- [TASK INSTRUCTIONS]
Pick up the article about Clario's wearable sensors tracking Parkinson's disease progression below, continuing it right after its last sentence, and leave the listing that follows it untouched.

• Clario's Precision Motion Opal^® wearable sensor technology detects early Parkinson's disease (PD) progression in a University of Oxford study funded by UCB Pharma.
• Digital endpoints of gait and balance, captured during a 2-Minute Walk test and 30-second Sway test, identify significant motor symptom progression more rapidly than conventional clinical rating scales.
• Earlier detection supported by state-of-the-art sensor technology and machine learning is a promising discovery to aid in the expedited development of effective PD treatments.

Through a comprehensive study leveraging Clario's wearable sensors and machine learning, researchers were able to track the motor symptom progression in individuals with Parkinson's Disease (PD) better than the conventionally used clinical rating scales. Importantly, they found that the wearable technology detected disease progression in a significantly shorter timeframe than the traditional method.

Clario's scientific and technical expertise empowered the reliable collection of precise digital endpoints of movement enabling earlier detection of disease progression. This ultimately should accelerate the development of new medicines for PD, and potentially allow for earlier intervention for patients afflicted with this debilitating condition.

The University of Oxford study, led by Chrystalina Antoniades, Associate Professor of Neuroscience, Clinical Neurology, is a part of the Oxford Quantification in Parkinsonism (OxQUIP) project, in which Clario's Precision Motion Opal wearable sensors have been deployed to capture motor impairment in both PD and Progressive Supranuclear Palsy (PSP).

- [RECORDED INFORMATION]

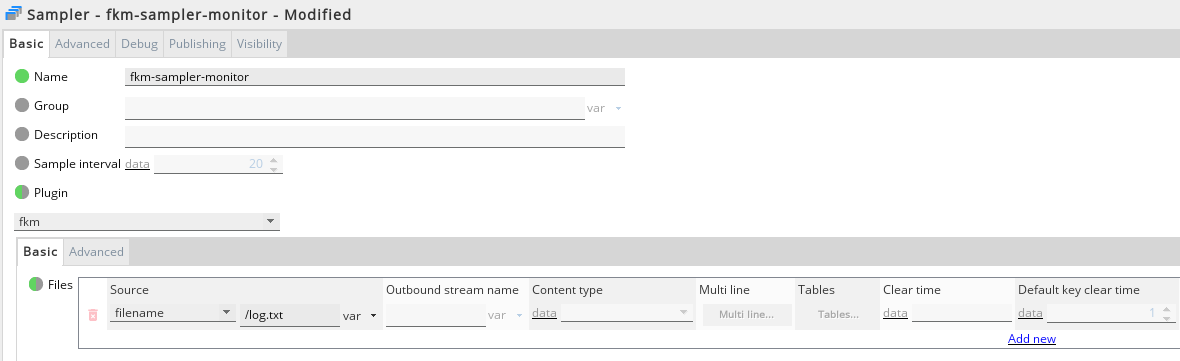
Task: Click the Description text input field
Action: click(375, 137)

- [EXERCISE RESULT]
"We are honored to support Professor Antoniades with her pivotal research and are very excited about the positive implications of these results on the Parkinsonism field," said Kristen Sowalsky, PhD, DC, VP of Medical & Scientific Affairs. "This breakthrough demonstrates the essential benefit of using wearable technology and machine learning algorithms to track Parkinson's Disease progression more accurately and assess the efficacy of early therapeutic intervention. The potential impact of these findings for neuroscience clinical trials is outstanding."

"Time is crucial in clinical trials," said Professor Antoniades, Associate Professor of Neuroscience, Clinical Neurology at the University of Oxford. "If we can tell whether a treatment is working earlier, we can speed up its translation. It is also important to be able to tell rapidly which things are not working, so we can divert resources to more promising targets."